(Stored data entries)

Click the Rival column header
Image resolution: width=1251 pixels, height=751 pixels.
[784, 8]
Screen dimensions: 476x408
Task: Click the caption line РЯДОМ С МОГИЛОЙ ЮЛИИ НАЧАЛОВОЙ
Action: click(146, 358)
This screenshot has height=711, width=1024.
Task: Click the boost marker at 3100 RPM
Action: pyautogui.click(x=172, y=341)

_What you need to do_
Give all of the entries again, exactly.

_Solution to this problem_
Click the Rival column header
Image resolution: width=1251 pixels, height=751 pixels.
[784, 8]
Screen dimensions: 476x408
Task: Click the caption line РЯДОМ С МОГИЛОЙ ЮЛИИ НАЧАЛОВОЙ
Action: click(146, 358)
This screenshot has height=711, width=1024.
Task: Click the boost marker at 3100 RPM
Action: pyautogui.click(x=172, y=341)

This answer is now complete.